**** Records to use

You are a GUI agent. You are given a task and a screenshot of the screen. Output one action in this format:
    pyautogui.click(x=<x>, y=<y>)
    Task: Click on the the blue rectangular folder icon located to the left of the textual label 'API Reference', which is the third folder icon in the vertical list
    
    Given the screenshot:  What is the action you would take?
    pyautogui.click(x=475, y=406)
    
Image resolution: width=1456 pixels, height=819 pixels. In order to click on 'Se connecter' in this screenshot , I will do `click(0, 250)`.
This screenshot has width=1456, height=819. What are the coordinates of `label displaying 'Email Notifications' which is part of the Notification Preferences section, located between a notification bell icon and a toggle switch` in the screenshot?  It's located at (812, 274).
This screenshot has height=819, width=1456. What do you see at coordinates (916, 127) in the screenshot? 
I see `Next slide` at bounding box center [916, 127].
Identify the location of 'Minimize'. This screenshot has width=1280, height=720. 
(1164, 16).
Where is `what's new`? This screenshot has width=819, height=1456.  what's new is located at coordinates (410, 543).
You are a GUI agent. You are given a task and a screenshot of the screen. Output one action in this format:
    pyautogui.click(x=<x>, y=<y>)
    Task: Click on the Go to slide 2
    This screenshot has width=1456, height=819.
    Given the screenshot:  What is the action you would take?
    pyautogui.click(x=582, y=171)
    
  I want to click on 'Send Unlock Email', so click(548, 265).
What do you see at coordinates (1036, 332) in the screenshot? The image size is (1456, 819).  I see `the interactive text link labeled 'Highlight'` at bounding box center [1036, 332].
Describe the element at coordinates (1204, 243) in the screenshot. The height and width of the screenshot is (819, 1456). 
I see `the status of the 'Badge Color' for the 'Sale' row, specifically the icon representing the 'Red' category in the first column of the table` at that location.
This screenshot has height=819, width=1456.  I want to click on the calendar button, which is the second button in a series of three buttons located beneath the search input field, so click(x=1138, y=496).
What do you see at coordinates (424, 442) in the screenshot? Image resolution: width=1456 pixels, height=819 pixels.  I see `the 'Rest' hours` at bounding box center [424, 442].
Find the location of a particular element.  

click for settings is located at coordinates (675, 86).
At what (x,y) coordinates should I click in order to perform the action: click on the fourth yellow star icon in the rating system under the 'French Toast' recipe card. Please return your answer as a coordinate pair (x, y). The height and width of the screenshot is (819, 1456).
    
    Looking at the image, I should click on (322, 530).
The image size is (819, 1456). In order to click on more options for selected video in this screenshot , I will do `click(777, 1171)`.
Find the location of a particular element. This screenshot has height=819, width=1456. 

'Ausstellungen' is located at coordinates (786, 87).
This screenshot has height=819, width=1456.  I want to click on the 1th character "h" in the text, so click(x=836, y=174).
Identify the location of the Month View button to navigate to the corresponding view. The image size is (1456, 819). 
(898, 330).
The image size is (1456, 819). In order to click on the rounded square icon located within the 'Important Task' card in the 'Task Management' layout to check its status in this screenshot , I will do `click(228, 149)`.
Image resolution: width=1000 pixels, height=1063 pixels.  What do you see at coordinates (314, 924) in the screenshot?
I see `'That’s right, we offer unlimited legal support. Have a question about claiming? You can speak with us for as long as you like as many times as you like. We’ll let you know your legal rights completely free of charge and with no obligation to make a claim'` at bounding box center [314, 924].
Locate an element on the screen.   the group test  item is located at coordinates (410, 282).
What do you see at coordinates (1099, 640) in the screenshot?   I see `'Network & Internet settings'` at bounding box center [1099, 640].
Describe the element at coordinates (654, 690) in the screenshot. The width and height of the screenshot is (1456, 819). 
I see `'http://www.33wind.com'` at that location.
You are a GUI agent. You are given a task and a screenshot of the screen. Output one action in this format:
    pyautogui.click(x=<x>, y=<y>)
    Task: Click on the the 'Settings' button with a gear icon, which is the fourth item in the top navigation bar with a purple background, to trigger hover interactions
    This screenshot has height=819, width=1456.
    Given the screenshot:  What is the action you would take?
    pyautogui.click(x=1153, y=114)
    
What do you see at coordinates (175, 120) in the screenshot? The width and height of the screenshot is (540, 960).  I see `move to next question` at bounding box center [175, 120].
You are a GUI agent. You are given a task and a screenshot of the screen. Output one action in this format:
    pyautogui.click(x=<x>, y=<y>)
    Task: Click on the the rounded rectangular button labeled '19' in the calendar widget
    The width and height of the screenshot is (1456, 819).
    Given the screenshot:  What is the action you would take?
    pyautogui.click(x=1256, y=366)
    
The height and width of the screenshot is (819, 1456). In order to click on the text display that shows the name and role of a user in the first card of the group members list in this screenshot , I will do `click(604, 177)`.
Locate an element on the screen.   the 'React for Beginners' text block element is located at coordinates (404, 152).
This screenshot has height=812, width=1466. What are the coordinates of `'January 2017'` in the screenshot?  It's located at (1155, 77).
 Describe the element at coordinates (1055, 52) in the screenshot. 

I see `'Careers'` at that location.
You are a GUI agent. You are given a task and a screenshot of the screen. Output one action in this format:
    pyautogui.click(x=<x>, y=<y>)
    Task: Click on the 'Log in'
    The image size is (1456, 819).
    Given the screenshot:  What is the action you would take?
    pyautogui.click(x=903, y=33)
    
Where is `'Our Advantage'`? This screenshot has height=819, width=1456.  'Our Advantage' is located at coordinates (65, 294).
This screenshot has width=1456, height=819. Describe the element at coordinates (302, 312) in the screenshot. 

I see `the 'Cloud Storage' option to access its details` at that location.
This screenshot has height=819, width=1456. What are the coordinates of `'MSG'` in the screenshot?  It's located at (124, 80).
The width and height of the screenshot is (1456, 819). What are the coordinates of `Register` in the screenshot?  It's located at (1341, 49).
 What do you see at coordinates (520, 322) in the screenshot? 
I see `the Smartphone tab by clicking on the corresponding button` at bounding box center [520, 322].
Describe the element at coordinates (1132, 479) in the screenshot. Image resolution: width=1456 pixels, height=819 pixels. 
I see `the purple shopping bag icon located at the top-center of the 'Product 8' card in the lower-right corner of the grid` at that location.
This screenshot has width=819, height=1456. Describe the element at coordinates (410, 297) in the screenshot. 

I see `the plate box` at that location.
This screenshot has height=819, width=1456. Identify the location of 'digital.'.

********

[Problem to solve]
Rewrite the listing above as a JSON array of strings, with each line as its own string and blank lines dropped.

[Exercise answer]
[
  "You are a GUI agent. You are given a task and a screenshot of the screen. Output one action in this format:",
  "    pyautogui.click(x=<x>, y=<y>)",
  "    Task: Click on the the blue rectangular folder icon located to the left of the textual label 'API Reference', which is the third folder icon in the vertical list",
  "    Given the screenshot:  What is the action you would take?",
  "    pyautogui.click(x=475, y=406)",
  "Image resolution: width=1456 pixels, height=819 pixels. In order to click on 'Se connecter' in this screenshot , I will do `click(0, 250)`.",
  "This screenshot has width=1456, height=819. What are the coordinates of `label displaying 'Email Notifications' which is part of the Notification Preferences section, located between a notification bell icon and a toggle switch` in the screenshot?  It's located at (812, 274).",
  "This screenshot has height=819, width=1456. What do you see at coordinates (916, 127) in the screenshot? ",
  "I see `Next slide` at bounding box center [916, 127].",
  "Identify the location of 'Minimize'. This screenshot has width=1280, height=720. ",
  "(1164, 16).",
  "Where is `what's new`? This screenshot has width=819, height=1456.  what's new is located at coordinates (410, 543).",
  "You are a GUI agent. You are given a task and a screenshot of the screen. Output one action in this format:",
  "    pyautogui.click(x=<x>, y=<y>)",
  "    Task: Click on the Go to slide 2",
  "    This screenshot has width=1456, height=819.",
  "    Given the screenshot:  What is the action you would take?",
  "    pyautogui.click(x=582, y=171)",
  "  I want to click on 'Send Unlock Email', so click(548, 265).",
  "What do you see at coordinates (1036, 332) in the screenshot? The image size is (1456, 819).  I see `the interactive text link labeled 'Highlight'` at bounding box center [1036, 332].",
  "Describe the element at coordinates (1204, 243) in the screenshot. The height and width of the screenshot is (819, 1456). ",
  "I see `the status of the 'Badge Color' for the 'Sale' row, specifically the icon representing the 'Red' category in the first column of the table` at that location.",
  "This screenshot has height=819, width=1456.  I want to click on the calendar button, which is the second button in a series of three buttons located beneath the search input field, so click(x=1138, y=496).",
  "What do you see at coordinates (424, 442) in the screenshot? Image resolution: width=1456 pixels, height=819 pixels.  I see `the 'Rest' hours` at bounding box center [424, 442].",
  "Find the location of a particular element.  ",
  "click for settings is located at coordinates (675, 86).",
  "At what (x,y) coordinates should I click in order to perform the action: click on the fourth yellow star icon in the rating system under the 'French Toast' recipe card. Please return your answer as a coordinate pair (x, y). The height and width of the screenshot is (819, 1456).",
  "    Looking at the image, I should click on (322, 530).",
  "The image size is (819, 1456). In order to click on more options for selected video in this screenshot , I will do `click(777, 1171)`.",
  "Find the location of a particular element. This screenshot has height=819, width=1456. ",
  "'Ausstellungen' is located at coordinates (786, 87).",
  "This screenshot has height=819, width=1456.  I want to click on the 1th character \"h\" in the text, so click(x=836, y=174).",
  "Identify the location of the Month View button to navigate to the corresponding view. The image size is (1456, 819). ",
  "(898, 330).",
  "The image size is (1456, 819). In order to click on the rounded square icon located within the 'Important Task' card in the 'Task Management' layout to check its status in this screenshot , I will do `click(228, 149)`.",
  "Image resolution: width=1000 pixels, height=1063 pixels.  What do you see at coordinates (314, 924) in the screenshot?",
  "I see `'That’s right, we offer unlimited legal support. Have a question about claiming? You can speak with us for as long as you like as many times as you like. We’ll let you know your legal rights completely free of charge and with no obligation to make a claim'` at bounding box center [314, 924].",
  "Locate an element on the screen.   the group test  item is located at coordinates (410, 282).",
  "What do you see at coordinates (1099, 640) in the screenshot?   I see `'Network & Internet settings'` at bounding box center [1099, 640].",
  "Describe the element at coordinates (654, 690) in the screenshot. The width and height of the screenshot is (1456, 819). ",
  "I see `'http://www.33wind.com'` at that location.",
  "You are a GUI agent. You are given a task and a screenshot of the screen. Output one action in this format:",
  "    pyautogui.click(x=<x>, y=<y>)",
  "    Task: Click on the the 'Settings' button with a gear icon, which is the fourth item in the top navigation bar with a purple background, to trigger hover interactions",
  "    This screenshot has height=819, width=1456.",
  "    Given the screenshot:  What is the action you would take?",
  "    pyautogui.click(x=1153, y=114)",
  "What do you see at coordinates (175, 120) in the screenshot? The width and height of the screenshot is (540, 960).  I see `move to next question` at bounding box center [175, 120].",
  "You are a GUI agent. You are given a task and a screenshot of the screen. Output one action in this format:",
  "    pyautogui.click(x=<x>, y=<y>)",
  "    Task: Click on the the rounded rectangular button labeled '19' in the calendar widget",
  "    The width and height of the screenshot is (1456, 819).",
  "    Given the screenshot:  What is the action you would take?",
  "    pyautogui.click(x=1256, y=366)",
  "The height and width of the screenshot is (819, 1456). In order to click on the text display that shows the name and role of a user in the first card of the group members list in this screenshot , I will do `click(604, 177)`.",
  "Locate an element on the screen.   the 'React for Beginners' text block element is located at coordinates (404, 152).",
  "This screenshot has height=812, width=1466. What are the coordinates of `'January 2017'` in the screenshot?  It's located at (1155, 77).",
  " Describe the element at coordinates (1055, 52) in the screenshot. ",
  "I see `'Careers'` at that location.",
  "You are a GUI agent. You are given a task and a screenshot of the screen. Output one action in this format:",
  "    pyautogui.click(x=<x>, y=<y>)",
  "    Task: Click on the 'Log in'",
  "    The image size is (1456, 819).",
  "    Given the screenshot:  What is the action you would take?",
  "    pyautogui.click(x=903, y=33)",
  "Where is `'Our Advantage'`? This screenshot has height=819, width=1456.  'Our Advantage' is located at coordinates (65, 294).",
  "This screenshot has width=1456, height=819. Describe the element at coordinates (302, 312) in the screenshot. ",
  "I see `the 'Cloud Storage' option to access its details` at that location.",
  "This screenshot has height=819, width=1456. What are the coordinates of `'MSG'` in the screenshot?  It's located at (124, 80).",
  "The width and height of the screenshot is (1456, 819). What are the coordinates of `Register` in the screenshot?  It's located at (1341, 49).",
  " What do you see at coordinates (520, 322) in the screenshot? ",
  "I see `the Smartphone tab by clicking on the corresponding button` at bounding box center [520, 322].",
  "Describe the element at coordinates (1132, 479) in the screenshot. Image resolution: width=1456 pixels, height=819 pixels. ",
  "I see `the purple shopping bag icon located at the top-center of the 'Product 8' card in the lower-right corner of the grid` at that location.",
  "This screenshot has width=819, height=1456. Describe the element at coordinates (410, 297) in the screenshot. ",
  "I see `the plate box` at that location.",
  "This screenshot has height=819, width=1456. Identify the location of 'digital.'."
]